With her shoes off (no shoes are allowed in the arena) and a laptop in hand, she was busy perfecting the programming for Tim the Thunderbot using a computer language called Robot-C.

“It’s like the programming language C, but the VEX Corp. has their own programming language. It’s already calibrated for their motors, their batteries,” said Jacobson, who competed in robotics events in high school.

At a lab table next to her, right outside of the practice field, sophomore health care administration major Hannah Baptista worked on a Google Docs file that documents everything the team has done to program, engineer and build the robot.
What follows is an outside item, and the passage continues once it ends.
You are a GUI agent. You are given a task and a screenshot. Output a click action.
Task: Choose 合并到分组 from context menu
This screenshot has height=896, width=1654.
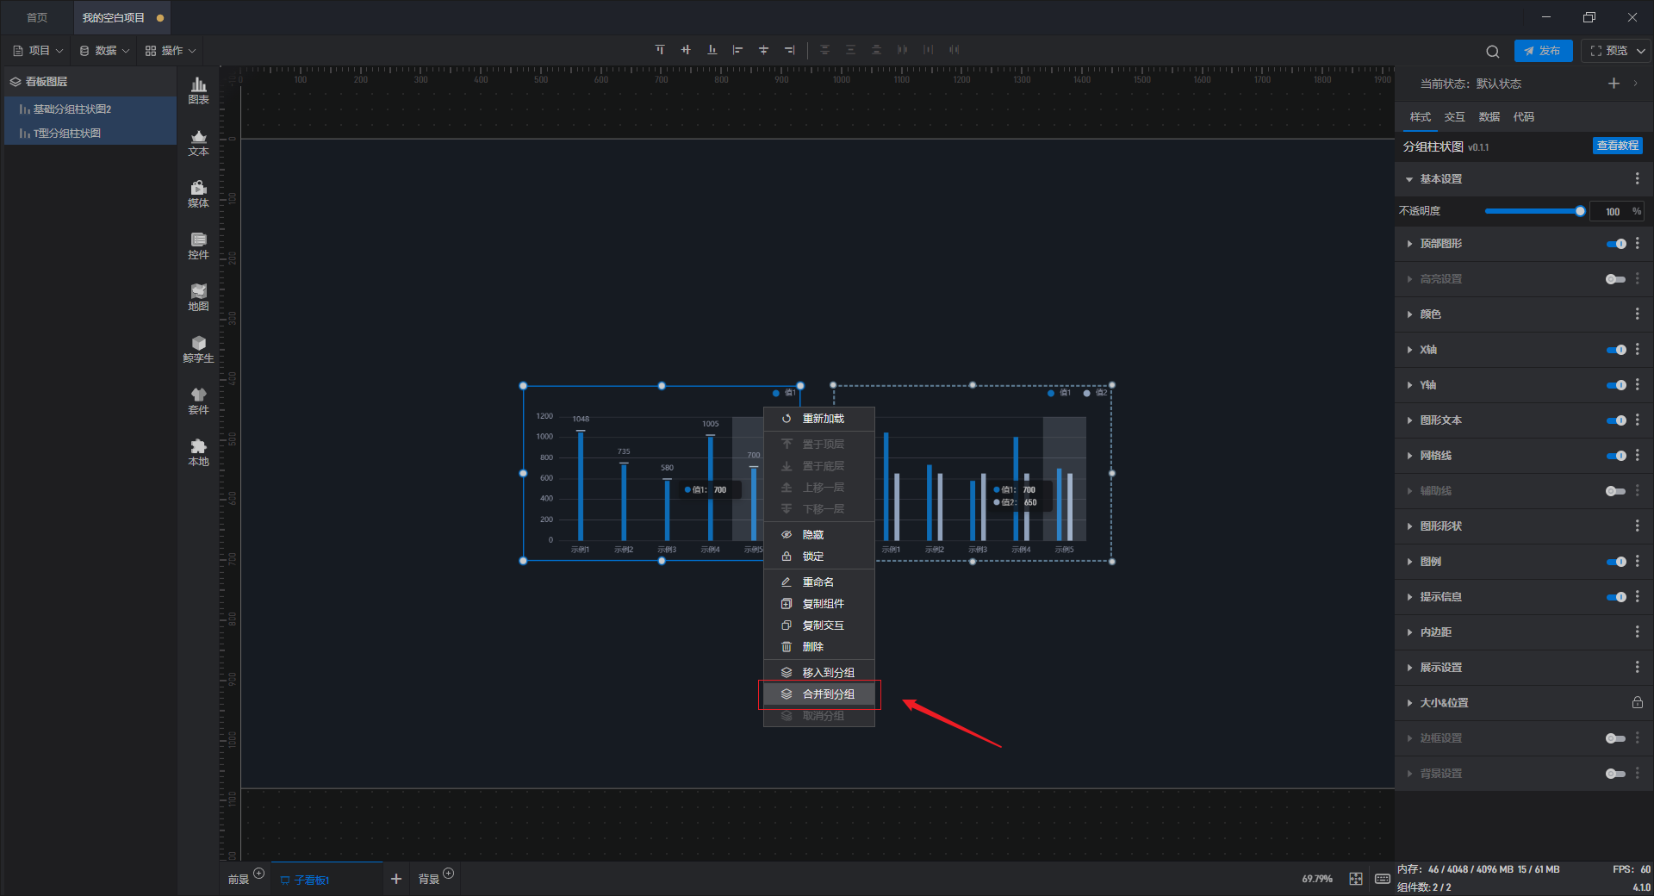pyautogui.click(x=827, y=694)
GCU's new competition robot, Tim the Thunderbot (right), is twice the size of its predecessor (left) and includes a vacuum-type claw and 10 motors instead of just three.

Baptista got into robotics thanks to Jewell: “I enjoy learning new things,” she said, and although it might seem like robotics has nothing to do with health care administration, she said technology is incorporated into everything these days, including health care.

Other club members will place that documentation in a notebook that the judges will review -- a robotics log of sorts.

The documentation is included in the judges’ assessment of the robotics teams. As Robotics Club faculty advisor and electrical engineering technology instructor Ed Koeneman said, these robotics events are designed to teach competitors good engineering skills, and a big part of engineering is documentation and communication.

The Robotics Club has been building this latest competition robot for the past three weeks, though they started brainstorming ideas in December, after that first competition. Since the second week of January, the club has been meeting for two hours a night three days a week to get ready for the Southwest VEX U Regional Qualifier this weekend.

About 20 of the GCU club’s 30 members will be at the competition. They want to make it to the top three, which would qualify the team for the VEX U World Championship.

“They’re very dedicated,” Koeneman said of the team, and they’re excited to see what their hulking Thunderbot 2.0 is able to do.

As Jacobson said, “I’m really just proud that it works. I never had a ’bot that works this well and this consistently. … Dang, I want to show this robot off!”